Teacher Austin Allen has kept his copy of Jenny Lives With Eric and Martin (“the sickest school book in Britain” claimed the Sun on its publication in 1987) – a sign of hope at a time when he had just been sacked for answering honestly a student’s inquiry about whether he was gay. Ian Elmslie has kept his programme from the one-night-only, unrecorded performance of Before the Act, a show comprising only material from gay writers and musicians and during which Neil Tennant, Stephen Fry and Alan Bennett officially came out. Author Bright Daffodil lives in her most treasured possession – a flat decorated to mimic 1990s nightclub Trade. After growing up being threatened, spat at and beaten up in her Midlands hometown, her first night in the London club was “light – pure light”. Emma Riley has kept the papers accepting her into the Women’s Royal Naval Service and the discharge papers she received three years later, when a colleague on the HMS Cornwall told higher-ups that she was gay. “I was so lucky,” she says. “My parents were wonderful.”
Many more such moving stories unfolded over the hour, including some from the presenters – Stephen K Amos and Susan Calman – themselves. Encapsulating the particular high that progress in pop culture brings, Calman revisited the famous Brookside kiss between Beth and Margaret. It was written by Shaun Duggan, who said he had his childhood “stolen from me” by the misery and violence engendered by growing up gay on a northern housing estate. “Two attractive young women falling in love,” said Calman, watching it again on the verge of tears and laughter. “It was truly exhilarating.” Amos’s story showed the lows that lack of public progress brings – his friend Jody Dobrowski, a show manager at the comedy store Jongleurs, was beaten to death in 2005. It was for the same hateful reasons that four people were killed and 70 injured by a nailbomb planted in a Soho gay pub, the Admiral Duncan, in April 1999.

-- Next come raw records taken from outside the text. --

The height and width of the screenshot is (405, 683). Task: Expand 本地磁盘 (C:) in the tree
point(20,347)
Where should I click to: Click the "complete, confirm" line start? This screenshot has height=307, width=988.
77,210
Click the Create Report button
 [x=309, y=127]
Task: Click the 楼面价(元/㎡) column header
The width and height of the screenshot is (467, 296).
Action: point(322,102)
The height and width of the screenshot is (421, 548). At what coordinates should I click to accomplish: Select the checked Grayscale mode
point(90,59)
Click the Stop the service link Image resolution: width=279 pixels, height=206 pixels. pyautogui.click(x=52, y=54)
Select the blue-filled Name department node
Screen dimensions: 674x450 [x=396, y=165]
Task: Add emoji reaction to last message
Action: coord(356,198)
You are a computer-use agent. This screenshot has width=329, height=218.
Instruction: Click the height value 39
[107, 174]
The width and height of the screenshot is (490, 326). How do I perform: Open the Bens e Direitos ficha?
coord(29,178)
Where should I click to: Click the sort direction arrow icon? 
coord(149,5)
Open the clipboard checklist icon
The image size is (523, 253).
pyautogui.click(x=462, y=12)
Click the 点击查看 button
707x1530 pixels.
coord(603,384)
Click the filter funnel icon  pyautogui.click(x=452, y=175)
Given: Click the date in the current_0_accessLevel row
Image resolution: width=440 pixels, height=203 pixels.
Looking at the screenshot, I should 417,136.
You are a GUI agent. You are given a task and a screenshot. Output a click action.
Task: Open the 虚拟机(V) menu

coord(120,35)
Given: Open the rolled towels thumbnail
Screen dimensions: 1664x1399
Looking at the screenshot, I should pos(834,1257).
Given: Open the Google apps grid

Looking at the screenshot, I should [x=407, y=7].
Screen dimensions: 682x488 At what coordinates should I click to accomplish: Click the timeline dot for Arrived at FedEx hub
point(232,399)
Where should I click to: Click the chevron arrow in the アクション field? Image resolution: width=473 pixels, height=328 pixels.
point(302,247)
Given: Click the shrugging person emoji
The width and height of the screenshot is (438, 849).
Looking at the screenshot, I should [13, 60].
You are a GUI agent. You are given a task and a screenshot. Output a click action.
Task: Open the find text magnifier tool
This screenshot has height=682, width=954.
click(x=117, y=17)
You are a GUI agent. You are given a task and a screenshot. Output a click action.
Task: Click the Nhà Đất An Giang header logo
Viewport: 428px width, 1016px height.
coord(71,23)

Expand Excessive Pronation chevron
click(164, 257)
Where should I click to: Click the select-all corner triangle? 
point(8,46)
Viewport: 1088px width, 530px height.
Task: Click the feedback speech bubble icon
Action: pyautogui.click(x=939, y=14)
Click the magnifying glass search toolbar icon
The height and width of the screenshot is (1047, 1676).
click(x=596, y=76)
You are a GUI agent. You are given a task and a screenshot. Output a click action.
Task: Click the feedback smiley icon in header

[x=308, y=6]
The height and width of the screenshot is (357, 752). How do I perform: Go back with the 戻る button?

The documentary’s embedding of personal stories within the larger history and the evocation of different times and places was masterly throughout. Allen, and Geoff Hardy and Peter Roscoe, who were busy bringing up their son when clause 28 was introduced to tell them their family was unnatural, were symbols of the effects of that sterling little piece of Tory policy and of the reasons for its galvanising effects on the gay community. Calman and Amos did a wonderful job of keeping their comedic lightness of touch without ever becoming flippant or playing anything for laughs. Everyone had space to breathe, to tell their stories – sad, joyous, or both at once (“I had to position Gerrie so I couldn’t see my mother,” remembers Susan Douglas-Scott of her and her wife’s wedding day. “She had a face like fizz!”) – and show their strength and dignity. The lockstep in which suppression and progress march was made clear, without ever losing sight of the sorrow at its heart.
I have some thoughts about 10 Puppies and Us, now halfway through its four-week run. They are partly about how much I long for a spaniel to call my own, but mostly about the woman who lives in a first-floor two-bedroom flat in south London and is about to take delivery of a leonburger puppy that will grow to the size of a Shetland pony, because she “really loves big dogs” and wants to feel “a presence” in her home. Despite being, according to the voiceover, “a professional clairvoyant”, she cannot see any problems arising. In the spirit of openmindedness, optimism and tolerance with which Prejudice and Pride has temporarily infused me, however, I shall refrain from saying anything about the selfishness of all this until we see whether the next two episodes bring her enlightenment. I am not even an amateur clairvoyant, so I cannot predict how it will all end, but I have to say my hopes aren’t high. I’ll just have to go out and howl at the moon until then.